═══ DATA EXCERPTS

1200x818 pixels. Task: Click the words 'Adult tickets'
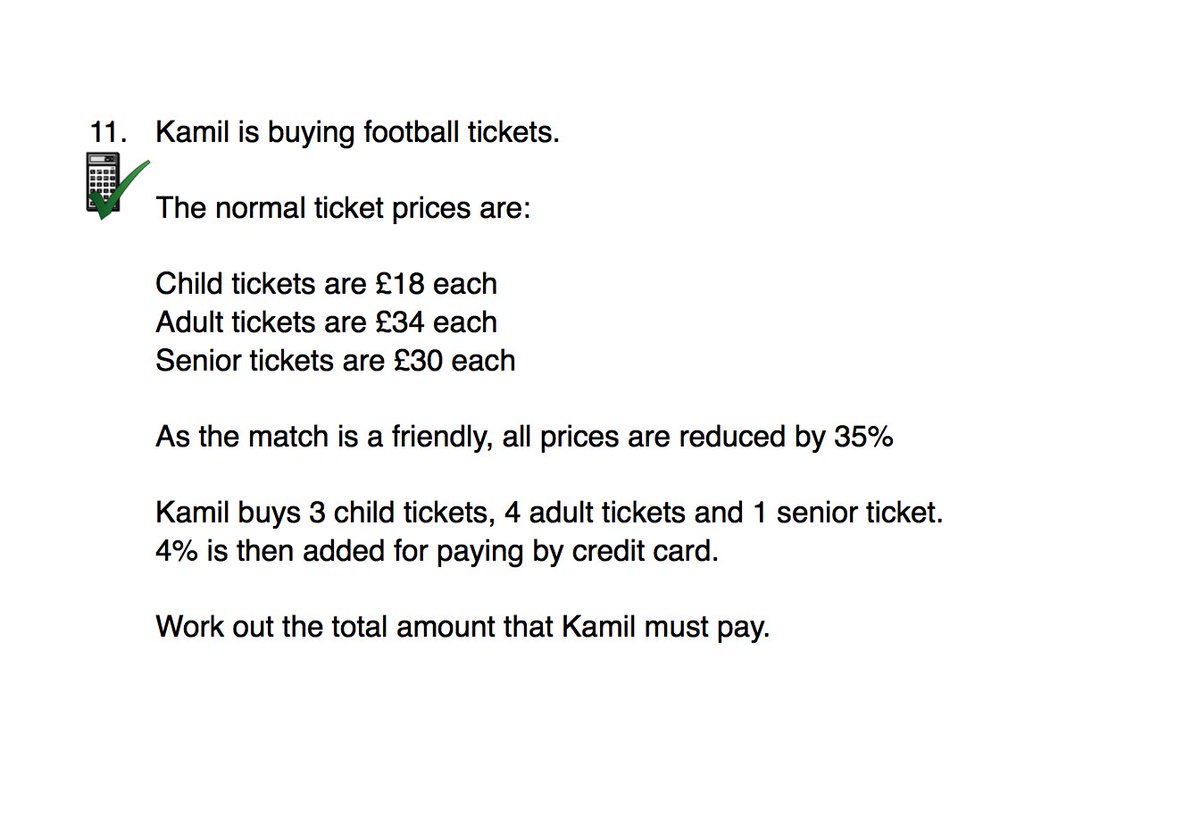(x=235, y=322)
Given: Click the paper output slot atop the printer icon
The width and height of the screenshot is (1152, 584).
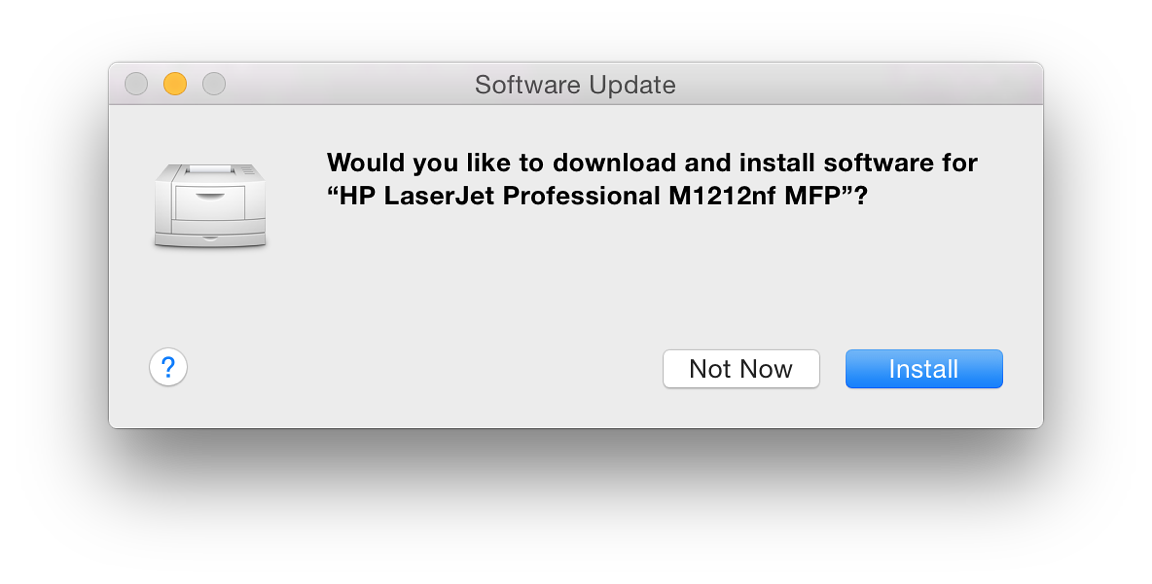Looking at the screenshot, I should [x=210, y=169].
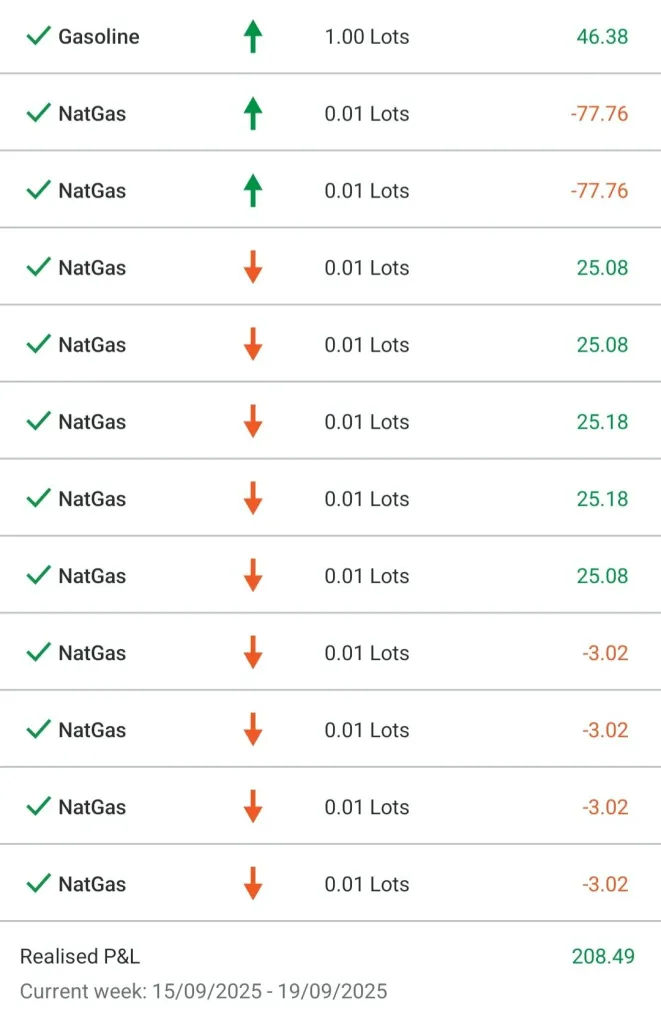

══════

EXERCISE REQUIREMENTS -
Please transcribe, with no additions, the lines starting at the one that contains "The width and" and running through the last line of the entries, inclusive. Leave the pictures out.

OUTPUT OF THE EXERCISE -
The width and height of the screenshot is (1152, 584).
Looking at the screenshot, I should [x=210, y=169].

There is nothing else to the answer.